• Pixel coordinate grounding data:
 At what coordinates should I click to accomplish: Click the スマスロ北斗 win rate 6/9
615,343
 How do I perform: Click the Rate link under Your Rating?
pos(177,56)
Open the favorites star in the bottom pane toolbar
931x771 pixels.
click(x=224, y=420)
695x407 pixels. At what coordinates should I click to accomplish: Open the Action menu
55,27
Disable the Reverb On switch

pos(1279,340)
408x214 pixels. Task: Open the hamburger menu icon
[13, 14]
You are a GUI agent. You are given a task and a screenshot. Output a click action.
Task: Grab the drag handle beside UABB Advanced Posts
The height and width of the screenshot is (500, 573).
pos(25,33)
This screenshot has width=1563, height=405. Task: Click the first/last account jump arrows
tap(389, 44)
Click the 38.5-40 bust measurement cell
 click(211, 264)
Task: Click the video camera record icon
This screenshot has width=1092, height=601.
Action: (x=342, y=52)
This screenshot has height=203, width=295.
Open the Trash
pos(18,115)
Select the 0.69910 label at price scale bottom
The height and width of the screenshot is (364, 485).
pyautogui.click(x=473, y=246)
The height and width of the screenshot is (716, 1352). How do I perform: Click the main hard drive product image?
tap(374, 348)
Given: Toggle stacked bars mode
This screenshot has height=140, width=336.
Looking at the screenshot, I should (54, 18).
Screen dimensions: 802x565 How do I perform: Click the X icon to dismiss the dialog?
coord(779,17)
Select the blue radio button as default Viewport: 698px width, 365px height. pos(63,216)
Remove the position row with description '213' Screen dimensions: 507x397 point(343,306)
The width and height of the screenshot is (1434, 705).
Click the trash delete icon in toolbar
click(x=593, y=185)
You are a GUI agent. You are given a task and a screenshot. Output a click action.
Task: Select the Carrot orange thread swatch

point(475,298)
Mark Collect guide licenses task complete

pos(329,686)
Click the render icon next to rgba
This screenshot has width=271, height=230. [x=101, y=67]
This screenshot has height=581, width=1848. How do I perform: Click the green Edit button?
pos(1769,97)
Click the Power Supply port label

• Task to carry out: Check each line of the data above for the word "label" and copy the ones where it is found.

• Expected output:
Select the 0.69910 label at price scale bottom
Click the Power Supply port label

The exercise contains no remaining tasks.